Stored records:
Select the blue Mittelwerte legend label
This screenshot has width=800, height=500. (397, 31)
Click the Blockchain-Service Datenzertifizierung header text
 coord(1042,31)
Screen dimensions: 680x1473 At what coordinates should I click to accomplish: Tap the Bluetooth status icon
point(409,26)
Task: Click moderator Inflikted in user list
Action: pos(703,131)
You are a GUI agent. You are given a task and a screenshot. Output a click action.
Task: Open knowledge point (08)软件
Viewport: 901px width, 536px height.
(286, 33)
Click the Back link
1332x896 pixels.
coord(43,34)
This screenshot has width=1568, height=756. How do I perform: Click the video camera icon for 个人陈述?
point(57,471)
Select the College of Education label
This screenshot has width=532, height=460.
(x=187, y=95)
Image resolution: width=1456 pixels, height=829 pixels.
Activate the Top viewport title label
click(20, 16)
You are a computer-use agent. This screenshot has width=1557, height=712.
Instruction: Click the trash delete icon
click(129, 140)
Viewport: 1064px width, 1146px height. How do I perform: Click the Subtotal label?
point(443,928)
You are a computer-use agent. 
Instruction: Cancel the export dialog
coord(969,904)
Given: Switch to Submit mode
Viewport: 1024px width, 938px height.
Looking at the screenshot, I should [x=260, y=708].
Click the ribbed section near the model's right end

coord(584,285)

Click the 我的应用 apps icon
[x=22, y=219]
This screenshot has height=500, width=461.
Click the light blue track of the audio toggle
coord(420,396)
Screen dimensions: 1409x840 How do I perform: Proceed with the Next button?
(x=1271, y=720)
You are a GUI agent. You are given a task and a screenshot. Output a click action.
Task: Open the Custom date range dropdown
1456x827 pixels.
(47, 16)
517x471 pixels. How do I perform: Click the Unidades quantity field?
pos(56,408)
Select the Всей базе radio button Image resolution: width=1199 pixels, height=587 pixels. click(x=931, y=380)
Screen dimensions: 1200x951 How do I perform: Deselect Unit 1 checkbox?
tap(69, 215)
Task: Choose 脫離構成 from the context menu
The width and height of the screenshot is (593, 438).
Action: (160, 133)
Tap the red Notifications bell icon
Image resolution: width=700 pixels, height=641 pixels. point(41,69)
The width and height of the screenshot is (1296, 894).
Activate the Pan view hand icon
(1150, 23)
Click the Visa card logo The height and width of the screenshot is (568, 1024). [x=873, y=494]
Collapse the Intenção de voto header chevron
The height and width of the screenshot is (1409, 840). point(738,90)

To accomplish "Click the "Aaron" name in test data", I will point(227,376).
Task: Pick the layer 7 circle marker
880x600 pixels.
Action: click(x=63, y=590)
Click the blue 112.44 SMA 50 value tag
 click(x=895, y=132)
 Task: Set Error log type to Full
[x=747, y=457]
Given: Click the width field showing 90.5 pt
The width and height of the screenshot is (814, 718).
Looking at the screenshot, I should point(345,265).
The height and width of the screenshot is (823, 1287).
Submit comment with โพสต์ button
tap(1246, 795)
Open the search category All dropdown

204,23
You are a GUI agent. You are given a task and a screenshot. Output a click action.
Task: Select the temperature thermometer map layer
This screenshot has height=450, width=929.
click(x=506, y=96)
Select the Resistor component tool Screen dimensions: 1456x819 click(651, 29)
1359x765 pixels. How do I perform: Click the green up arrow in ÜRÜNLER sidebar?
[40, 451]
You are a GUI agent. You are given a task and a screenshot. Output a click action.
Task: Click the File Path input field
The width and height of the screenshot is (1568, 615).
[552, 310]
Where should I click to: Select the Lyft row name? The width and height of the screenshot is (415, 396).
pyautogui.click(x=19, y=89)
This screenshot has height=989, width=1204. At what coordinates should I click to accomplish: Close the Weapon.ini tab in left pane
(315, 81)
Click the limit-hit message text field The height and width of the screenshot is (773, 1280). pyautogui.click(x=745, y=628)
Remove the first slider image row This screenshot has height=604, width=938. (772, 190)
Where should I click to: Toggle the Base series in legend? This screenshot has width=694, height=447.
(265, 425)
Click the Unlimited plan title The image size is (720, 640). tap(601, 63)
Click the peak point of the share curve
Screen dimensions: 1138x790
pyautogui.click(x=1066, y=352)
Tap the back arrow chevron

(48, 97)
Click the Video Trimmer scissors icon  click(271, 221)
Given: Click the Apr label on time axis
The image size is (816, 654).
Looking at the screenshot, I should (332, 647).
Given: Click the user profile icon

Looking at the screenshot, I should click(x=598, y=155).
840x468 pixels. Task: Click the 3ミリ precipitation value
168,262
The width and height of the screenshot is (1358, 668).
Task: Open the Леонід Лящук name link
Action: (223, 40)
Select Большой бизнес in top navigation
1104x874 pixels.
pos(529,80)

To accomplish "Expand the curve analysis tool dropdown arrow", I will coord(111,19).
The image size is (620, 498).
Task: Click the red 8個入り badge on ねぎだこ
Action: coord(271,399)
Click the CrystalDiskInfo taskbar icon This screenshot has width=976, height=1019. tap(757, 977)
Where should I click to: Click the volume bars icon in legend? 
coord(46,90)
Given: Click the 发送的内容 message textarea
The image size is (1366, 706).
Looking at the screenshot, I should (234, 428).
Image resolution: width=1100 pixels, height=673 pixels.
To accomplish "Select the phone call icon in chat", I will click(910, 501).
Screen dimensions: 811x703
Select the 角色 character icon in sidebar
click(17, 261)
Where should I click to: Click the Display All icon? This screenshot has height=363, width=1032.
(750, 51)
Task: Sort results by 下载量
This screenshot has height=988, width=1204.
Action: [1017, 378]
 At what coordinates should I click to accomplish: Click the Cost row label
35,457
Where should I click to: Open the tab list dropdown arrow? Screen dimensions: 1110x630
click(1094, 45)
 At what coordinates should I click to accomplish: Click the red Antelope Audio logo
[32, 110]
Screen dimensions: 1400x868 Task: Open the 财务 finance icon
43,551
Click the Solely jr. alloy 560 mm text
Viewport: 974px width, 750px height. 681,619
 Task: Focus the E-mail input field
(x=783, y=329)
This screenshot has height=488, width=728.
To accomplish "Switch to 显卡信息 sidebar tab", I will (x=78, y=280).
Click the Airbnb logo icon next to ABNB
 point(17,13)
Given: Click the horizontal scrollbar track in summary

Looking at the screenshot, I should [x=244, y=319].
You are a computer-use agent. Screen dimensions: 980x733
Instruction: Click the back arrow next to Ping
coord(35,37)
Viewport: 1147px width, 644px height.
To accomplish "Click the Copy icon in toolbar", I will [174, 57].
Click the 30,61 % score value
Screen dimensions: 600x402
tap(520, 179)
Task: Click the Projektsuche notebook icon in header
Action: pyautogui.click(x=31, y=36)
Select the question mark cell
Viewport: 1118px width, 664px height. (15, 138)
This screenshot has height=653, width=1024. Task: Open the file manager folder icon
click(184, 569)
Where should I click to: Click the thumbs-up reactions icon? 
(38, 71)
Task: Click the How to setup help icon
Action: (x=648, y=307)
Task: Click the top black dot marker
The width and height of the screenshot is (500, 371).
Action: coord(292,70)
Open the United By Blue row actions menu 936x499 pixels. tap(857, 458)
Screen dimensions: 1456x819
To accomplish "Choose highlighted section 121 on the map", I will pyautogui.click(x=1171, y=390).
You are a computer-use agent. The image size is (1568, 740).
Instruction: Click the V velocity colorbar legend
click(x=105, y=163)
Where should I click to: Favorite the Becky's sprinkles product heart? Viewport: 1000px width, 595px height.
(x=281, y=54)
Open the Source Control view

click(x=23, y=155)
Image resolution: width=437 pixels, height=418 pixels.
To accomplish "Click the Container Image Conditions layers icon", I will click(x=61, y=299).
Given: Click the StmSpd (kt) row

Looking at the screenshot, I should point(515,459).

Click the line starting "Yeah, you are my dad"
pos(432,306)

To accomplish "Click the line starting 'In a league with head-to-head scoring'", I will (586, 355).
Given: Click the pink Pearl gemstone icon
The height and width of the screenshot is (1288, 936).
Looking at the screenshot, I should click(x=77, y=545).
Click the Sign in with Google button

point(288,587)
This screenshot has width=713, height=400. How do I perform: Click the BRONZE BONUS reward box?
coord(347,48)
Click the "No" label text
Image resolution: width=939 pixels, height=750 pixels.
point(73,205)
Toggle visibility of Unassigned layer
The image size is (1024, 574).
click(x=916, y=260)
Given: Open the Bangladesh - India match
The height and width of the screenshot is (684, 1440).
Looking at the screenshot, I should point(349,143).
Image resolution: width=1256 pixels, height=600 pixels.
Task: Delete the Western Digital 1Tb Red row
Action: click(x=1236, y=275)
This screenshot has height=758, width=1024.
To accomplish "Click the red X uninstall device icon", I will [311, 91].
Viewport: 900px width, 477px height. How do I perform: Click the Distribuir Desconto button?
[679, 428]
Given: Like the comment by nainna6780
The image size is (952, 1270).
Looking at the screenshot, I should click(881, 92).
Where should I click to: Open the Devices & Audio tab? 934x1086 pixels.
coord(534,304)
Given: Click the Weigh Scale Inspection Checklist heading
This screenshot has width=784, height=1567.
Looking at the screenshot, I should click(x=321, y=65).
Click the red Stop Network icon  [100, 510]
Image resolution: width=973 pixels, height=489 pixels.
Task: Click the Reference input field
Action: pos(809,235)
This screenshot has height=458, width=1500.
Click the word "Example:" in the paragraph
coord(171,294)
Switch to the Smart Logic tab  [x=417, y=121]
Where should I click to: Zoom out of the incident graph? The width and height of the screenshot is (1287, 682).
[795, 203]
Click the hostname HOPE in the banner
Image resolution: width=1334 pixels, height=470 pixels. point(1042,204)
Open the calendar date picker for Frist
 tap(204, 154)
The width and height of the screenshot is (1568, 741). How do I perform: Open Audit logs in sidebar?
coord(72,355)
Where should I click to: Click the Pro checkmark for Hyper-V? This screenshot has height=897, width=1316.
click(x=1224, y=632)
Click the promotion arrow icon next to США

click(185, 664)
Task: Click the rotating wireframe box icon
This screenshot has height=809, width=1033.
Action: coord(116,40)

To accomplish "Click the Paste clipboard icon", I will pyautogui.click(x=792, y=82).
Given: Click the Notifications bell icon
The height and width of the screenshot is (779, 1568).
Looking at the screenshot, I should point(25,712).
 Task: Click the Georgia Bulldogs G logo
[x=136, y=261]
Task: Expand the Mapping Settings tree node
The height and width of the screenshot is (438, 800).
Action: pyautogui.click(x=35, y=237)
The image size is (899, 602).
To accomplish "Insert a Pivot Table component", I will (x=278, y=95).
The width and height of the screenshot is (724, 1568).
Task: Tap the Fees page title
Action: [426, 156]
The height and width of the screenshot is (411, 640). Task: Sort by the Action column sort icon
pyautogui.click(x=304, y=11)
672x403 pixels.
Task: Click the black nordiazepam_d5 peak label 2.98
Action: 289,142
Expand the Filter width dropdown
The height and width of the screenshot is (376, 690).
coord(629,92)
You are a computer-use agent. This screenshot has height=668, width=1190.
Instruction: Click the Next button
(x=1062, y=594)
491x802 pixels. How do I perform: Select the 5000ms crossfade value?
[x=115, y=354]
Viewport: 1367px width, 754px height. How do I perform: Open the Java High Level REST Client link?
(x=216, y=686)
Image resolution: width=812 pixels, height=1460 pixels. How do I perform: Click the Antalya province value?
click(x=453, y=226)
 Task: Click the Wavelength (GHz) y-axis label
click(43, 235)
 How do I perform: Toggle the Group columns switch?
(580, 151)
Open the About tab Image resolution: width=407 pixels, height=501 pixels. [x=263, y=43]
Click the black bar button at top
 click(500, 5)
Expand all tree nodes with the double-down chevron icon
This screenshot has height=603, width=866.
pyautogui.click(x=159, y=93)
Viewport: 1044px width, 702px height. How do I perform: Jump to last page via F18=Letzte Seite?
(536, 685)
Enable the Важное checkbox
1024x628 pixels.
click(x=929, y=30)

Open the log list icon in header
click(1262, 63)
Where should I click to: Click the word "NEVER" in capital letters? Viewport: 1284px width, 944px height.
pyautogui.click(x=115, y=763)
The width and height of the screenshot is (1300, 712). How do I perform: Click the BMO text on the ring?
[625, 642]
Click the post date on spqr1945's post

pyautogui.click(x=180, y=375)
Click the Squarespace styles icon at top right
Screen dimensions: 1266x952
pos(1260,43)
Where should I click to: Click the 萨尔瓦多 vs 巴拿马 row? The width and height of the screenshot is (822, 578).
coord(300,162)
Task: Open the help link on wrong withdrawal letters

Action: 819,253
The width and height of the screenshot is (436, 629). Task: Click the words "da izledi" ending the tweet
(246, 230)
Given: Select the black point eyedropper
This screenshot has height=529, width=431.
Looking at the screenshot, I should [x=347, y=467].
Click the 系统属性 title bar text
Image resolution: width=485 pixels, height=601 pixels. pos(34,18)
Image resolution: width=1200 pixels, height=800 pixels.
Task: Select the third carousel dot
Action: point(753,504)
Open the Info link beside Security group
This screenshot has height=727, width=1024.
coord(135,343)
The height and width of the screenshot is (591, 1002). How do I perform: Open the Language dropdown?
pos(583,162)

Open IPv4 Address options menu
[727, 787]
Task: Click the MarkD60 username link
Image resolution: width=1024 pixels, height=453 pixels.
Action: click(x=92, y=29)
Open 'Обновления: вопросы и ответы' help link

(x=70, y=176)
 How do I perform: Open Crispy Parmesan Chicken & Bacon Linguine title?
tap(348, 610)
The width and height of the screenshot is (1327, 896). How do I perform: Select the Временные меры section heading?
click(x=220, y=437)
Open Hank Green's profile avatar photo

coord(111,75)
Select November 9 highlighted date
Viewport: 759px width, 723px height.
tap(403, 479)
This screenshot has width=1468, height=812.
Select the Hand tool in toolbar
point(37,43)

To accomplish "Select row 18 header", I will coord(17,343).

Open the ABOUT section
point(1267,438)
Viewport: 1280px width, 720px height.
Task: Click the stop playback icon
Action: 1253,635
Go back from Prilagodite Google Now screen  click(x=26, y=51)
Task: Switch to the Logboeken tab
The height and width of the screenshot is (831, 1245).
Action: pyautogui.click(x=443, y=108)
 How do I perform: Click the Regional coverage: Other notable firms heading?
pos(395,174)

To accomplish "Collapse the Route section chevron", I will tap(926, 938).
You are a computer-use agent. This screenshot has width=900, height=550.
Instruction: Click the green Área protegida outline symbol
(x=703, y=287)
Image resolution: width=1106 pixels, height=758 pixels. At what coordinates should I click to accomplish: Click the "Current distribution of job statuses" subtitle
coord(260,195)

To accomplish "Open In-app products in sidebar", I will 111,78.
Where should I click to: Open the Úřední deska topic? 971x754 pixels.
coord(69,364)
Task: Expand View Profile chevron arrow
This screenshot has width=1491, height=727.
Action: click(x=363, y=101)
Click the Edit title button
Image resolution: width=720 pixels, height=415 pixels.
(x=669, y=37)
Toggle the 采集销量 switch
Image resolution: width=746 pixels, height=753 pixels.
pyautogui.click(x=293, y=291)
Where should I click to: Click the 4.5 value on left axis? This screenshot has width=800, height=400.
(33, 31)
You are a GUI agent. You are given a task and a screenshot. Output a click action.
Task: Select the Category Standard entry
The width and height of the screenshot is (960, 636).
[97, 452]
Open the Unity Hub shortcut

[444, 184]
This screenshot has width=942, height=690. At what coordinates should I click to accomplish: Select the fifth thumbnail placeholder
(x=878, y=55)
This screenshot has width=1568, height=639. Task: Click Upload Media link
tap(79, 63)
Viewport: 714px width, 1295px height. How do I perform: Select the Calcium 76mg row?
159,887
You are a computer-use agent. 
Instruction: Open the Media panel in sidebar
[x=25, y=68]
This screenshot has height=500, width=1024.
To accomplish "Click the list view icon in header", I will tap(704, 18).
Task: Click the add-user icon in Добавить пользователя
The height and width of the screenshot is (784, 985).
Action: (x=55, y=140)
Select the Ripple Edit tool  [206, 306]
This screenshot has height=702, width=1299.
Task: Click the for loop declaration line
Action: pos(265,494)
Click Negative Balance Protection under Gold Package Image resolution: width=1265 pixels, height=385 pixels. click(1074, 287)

_Task to complete:_
When a line in the data holds the word "Choose", show that line.

_Response to the task:_
Task: Choose 脫離構成 from the context menu
To accomplish "Choose highlighted section 121 on the map", I will pyautogui.click(x=1171, y=390).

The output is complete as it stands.